Single sign-on (SSO) allows users to access multiple corporate applications, websites, and data for which they have permission with a single set of login credentials.

SuperAnnotate supports SAML 2.0 single sign-on with the following identity providers: Azure AD, Okta, Ping Identity, and more.

This feature is available for Enterprise users.

Please note that only organization owners have permission to set up SSO for your organization.

Enable SAML single sign-on (SSO)

If your identity provider is Azure, check out Azure's documentation to find more details on how to create an Azure SSO integration with SuperAnnotate.

Step 1: Go to your organization's security page

  1. Go to your organization.
  2. In the left panel, click Organization.
  3. Go to the Settings tab.
  4. In the left panel, select Security.
  5. In Security, click Enable.

Step 2: Configure SAML in your identity provider

  1. Log in to your identity provider account and navigate to your applications.
  2. Create a new application for SuperAnnotate.
  3. Select SAML from the SSO method options.
  4. Enter the information below in the corresponding fields for the SuperAnnotate application in your identity provider. You can find the valid values on the SSO setup page in SuperAnnotate.
  • Identifier (SP Entity ID or Audience URI)
  • Reply URL (Assertion Consumer Service URL or Single Sign On URL)
  1. In the Sign on URL textbox, type the following URL: https://auth.superannotate.com/login (optional)
  2. Additionally, you can download the SuperAnnotate logo from this link and upload it.

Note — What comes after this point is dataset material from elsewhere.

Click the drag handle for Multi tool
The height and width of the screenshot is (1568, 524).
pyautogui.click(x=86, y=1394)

Step 3: Add attributes in your identity provider

Add the required attributes mapping below from SuperAnnotate to your identity provider. To configure the attributes, you need to copy the values that correspond to the attributes on the SSO setup page in SuperAnnotate to the application in your identity provider. Here are the attributes:

  • First name / Given name
  • Last name / Surname
  • Email address

🚧

The users won’t be able to sign in if one of the attributes is missing.

Step 4: Assign a user to SuperAnnotate

Assign a user to SuperAnnotate in your identity provider. This allows you to complete the SAML setup process and test the application.

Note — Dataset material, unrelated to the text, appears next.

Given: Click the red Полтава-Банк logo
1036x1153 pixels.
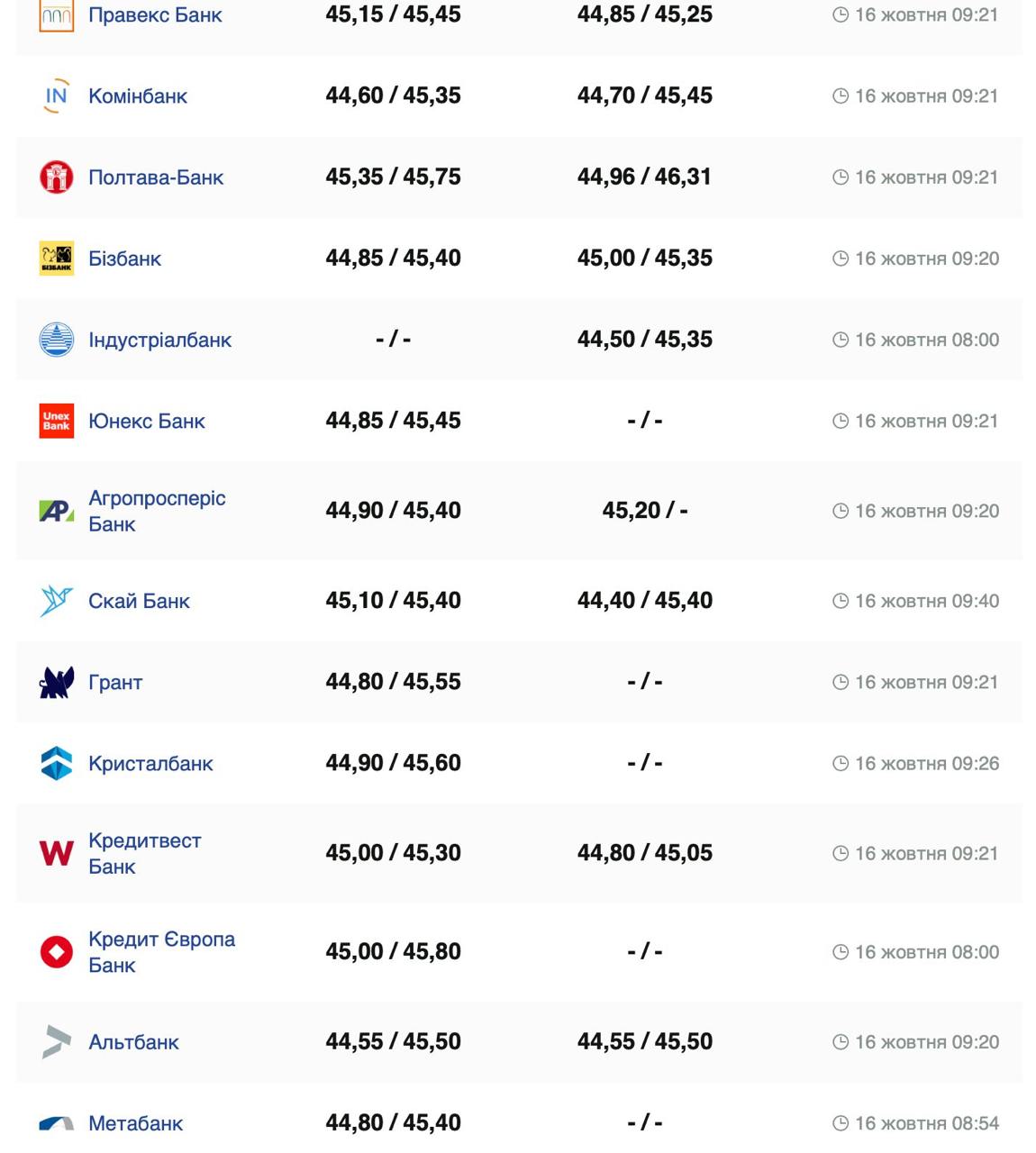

Step 5: Configure SAML SSO in SuperAnnotate

To complete the SAML SSO setup, you need to provide the metadata information from the application in your identity provider in the SSO setup page in SuperAnnotate by choosing one of the following options:

  • Option 1: Enter the metadata URL
  • Option 2: Upload metadata XML

Step 6: Enable SAML single sign-on (SSO)

When you’re done, click Enable.

Sign in / Sign up with SSO

After the SSO is enabled for your company, your organization members that are newly invited to SuperAnnotate should take the following steps:

  1. Check their inbox and follow the SuperAnnotate invitation link.
  2. Select Sign up with SSO.
  3. Enter your company identifier.
  4. Click Sign up.

Members that have already signed up will stay signed in after the SSO is enabled. To sign in, they’ll have to click Sign in with SSO and use your company’s identifier.

If a user is trying to log in using the Sign in with SSO option, and the required attributes information isn't configured in their identity provider, they'll receive the following error message:Oh no! The response from your identity provider (IdP) is missing some required attributes. Please contact your IT department or an Organization Admin.